**Records for processing:**
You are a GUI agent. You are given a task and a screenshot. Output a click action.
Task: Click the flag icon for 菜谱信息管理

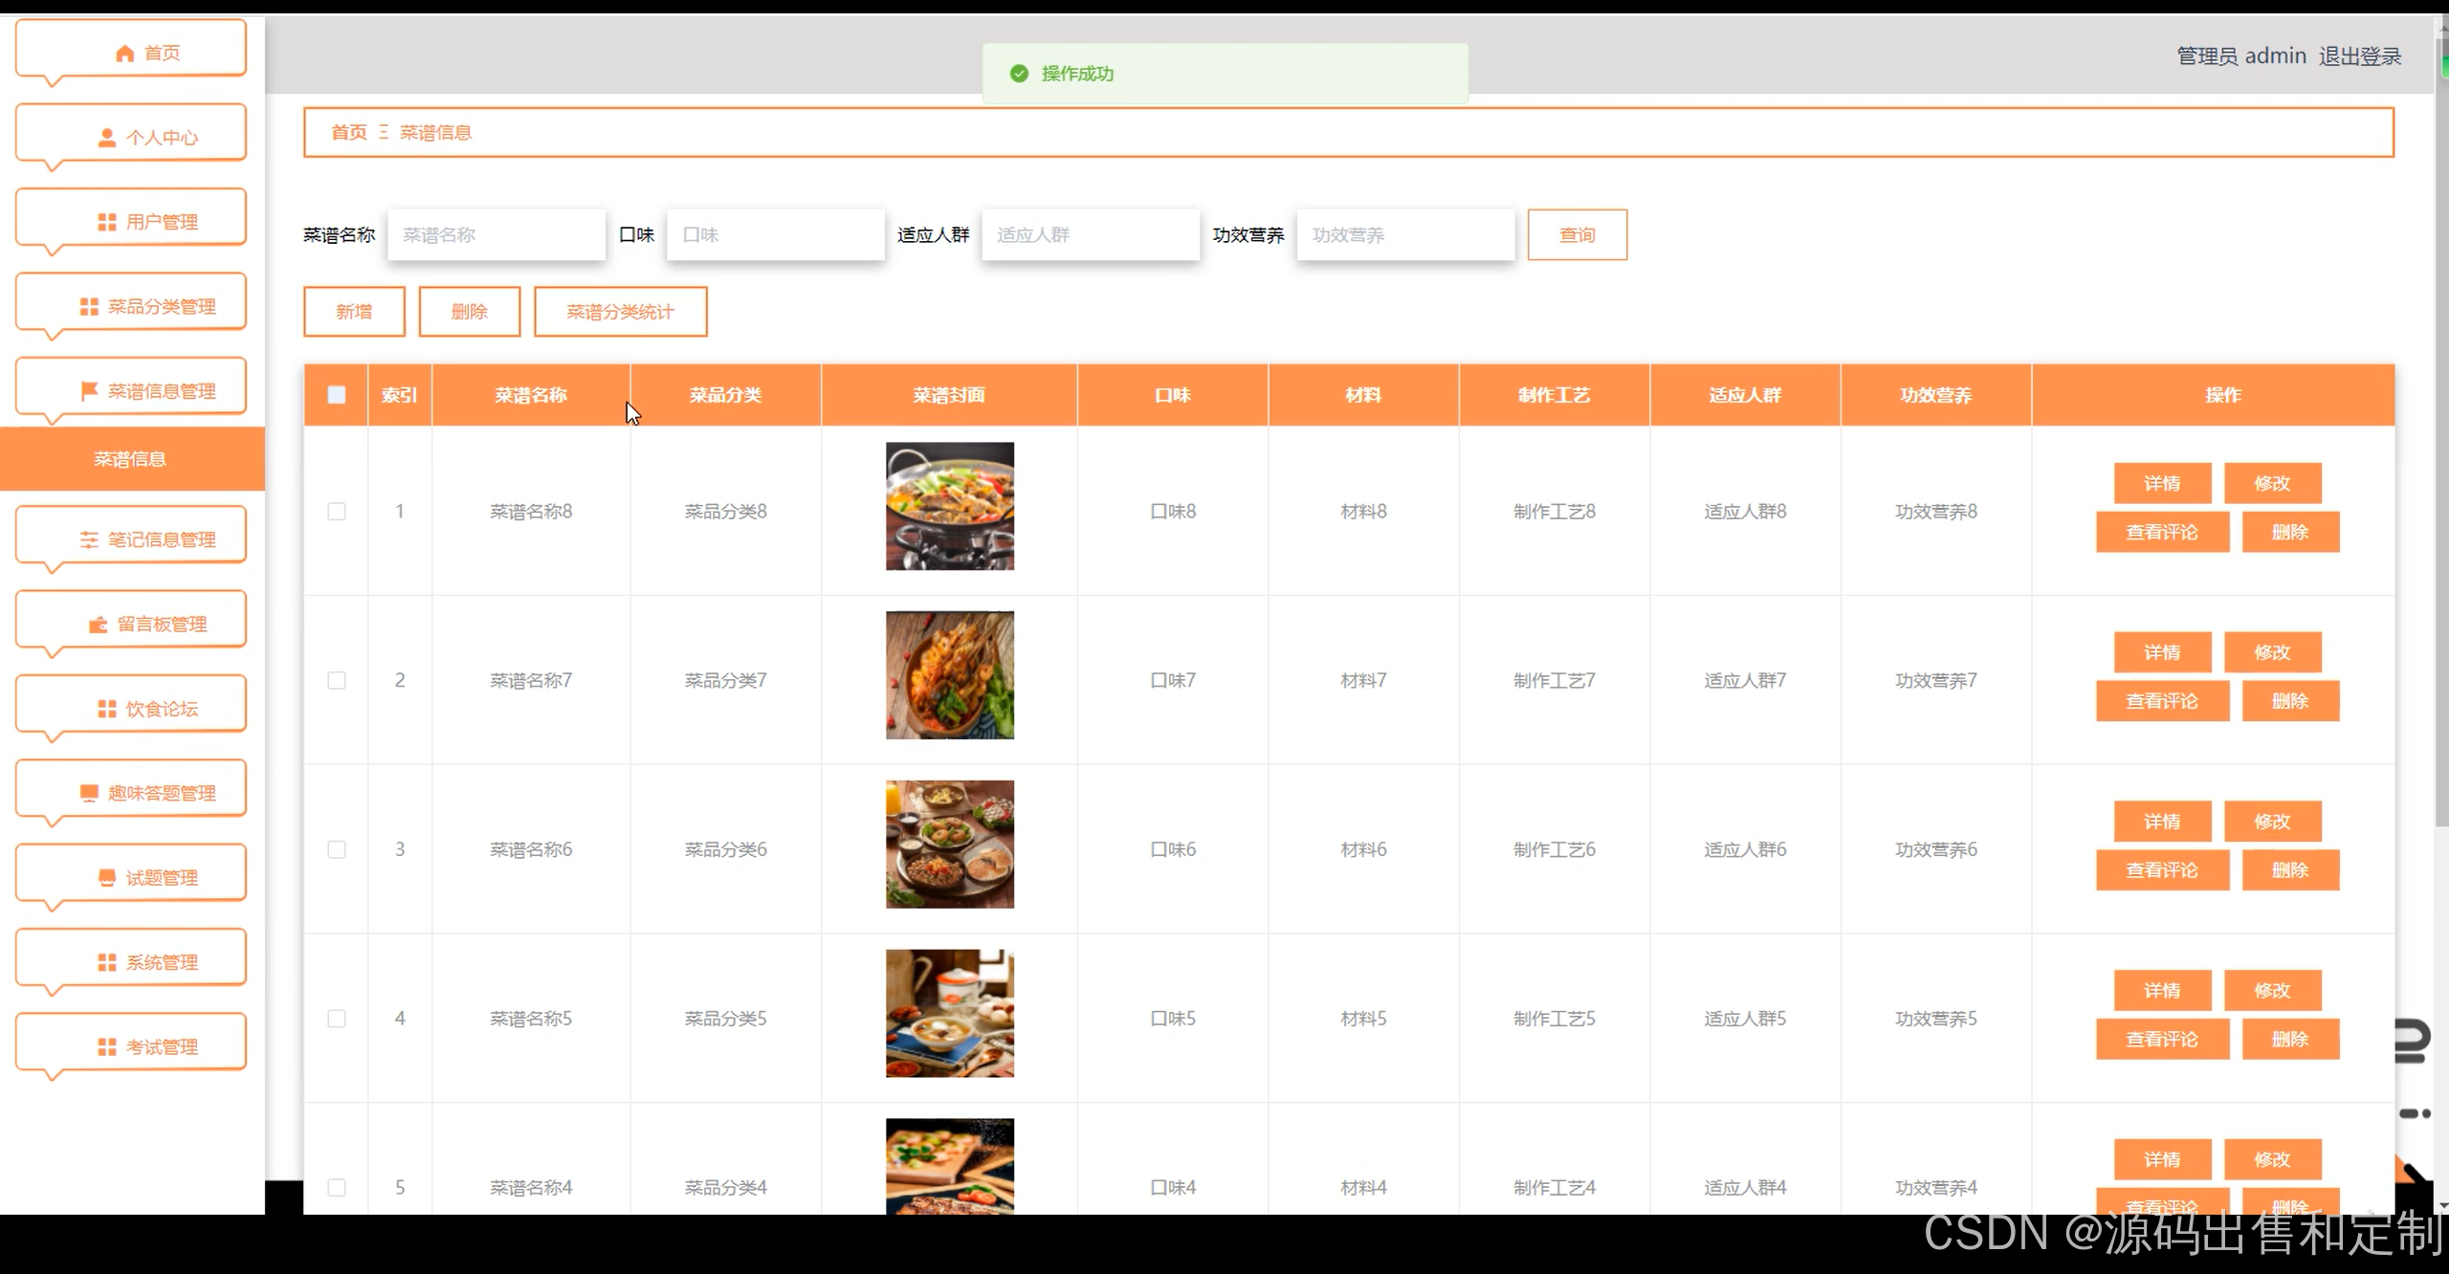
==
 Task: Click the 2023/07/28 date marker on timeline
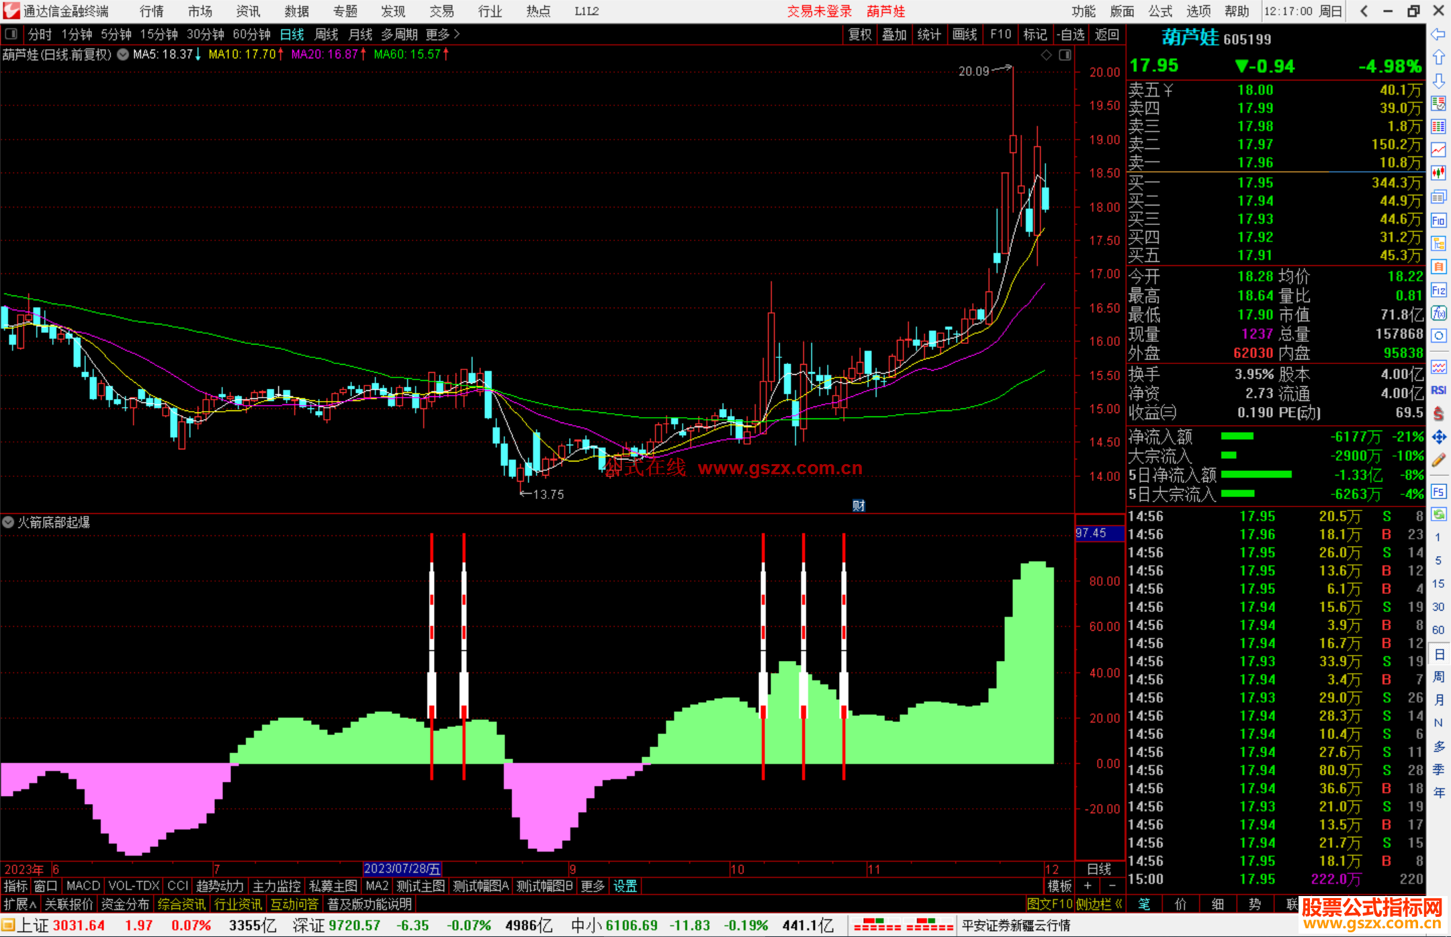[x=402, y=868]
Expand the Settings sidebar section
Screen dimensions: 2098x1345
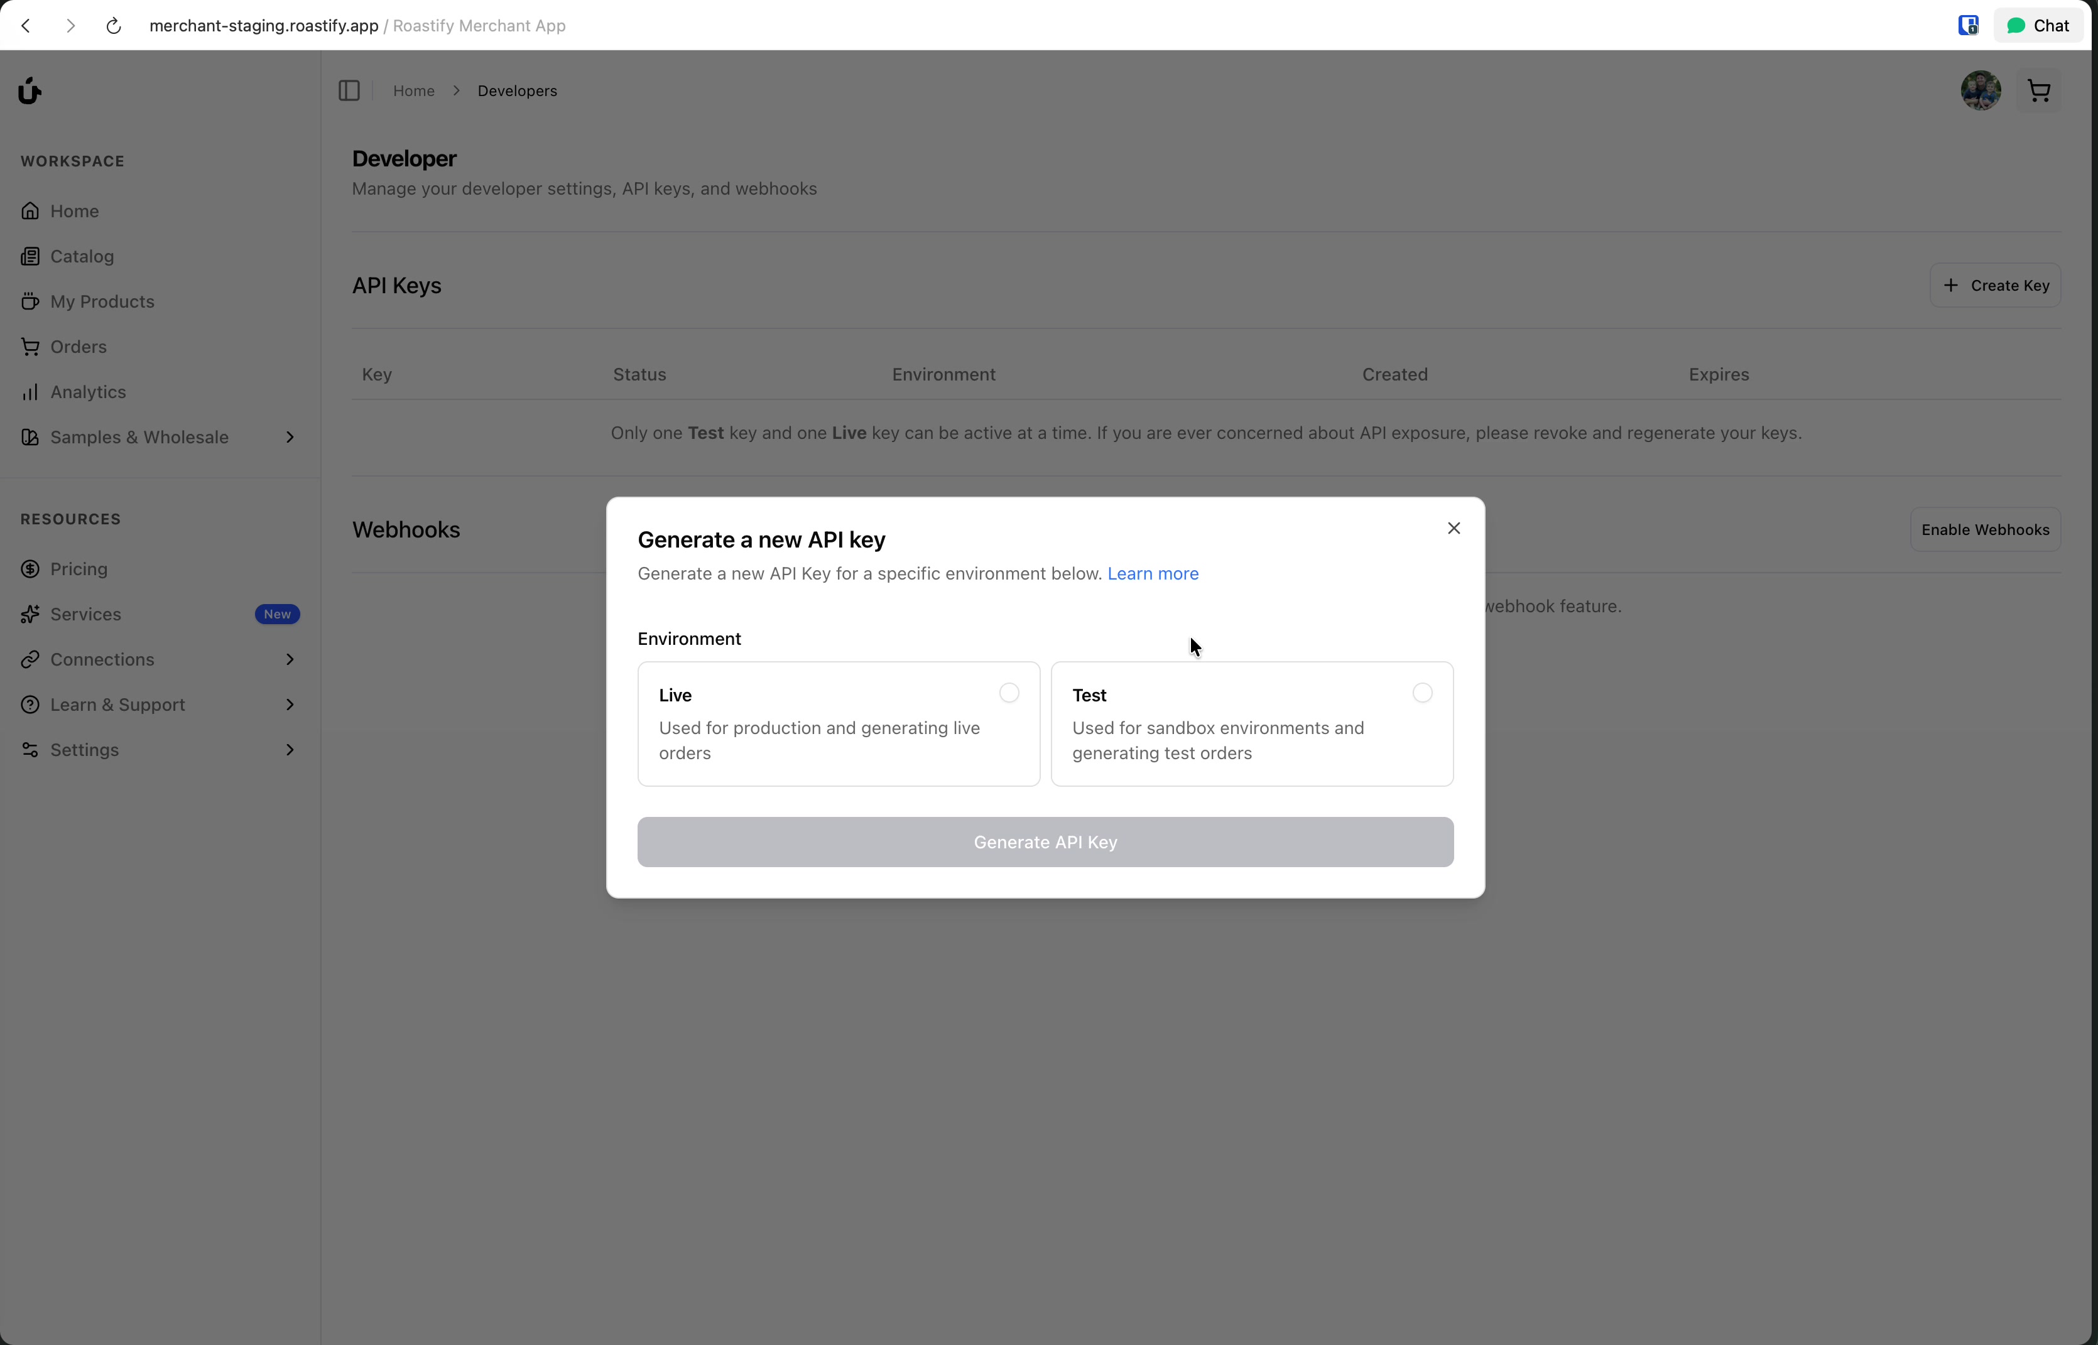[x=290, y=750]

**Exercise:** Print, from the entries above, the line with "You are a GUI", the line with "Task: Click the flag icon for 菜谱信息管理" and all lines between them, exactly and with nothing else.

**Response:**
You are a GUI agent. You are given a task and a screenshot. Output a click action.
Task: Click the flag icon for 菜谱信息管理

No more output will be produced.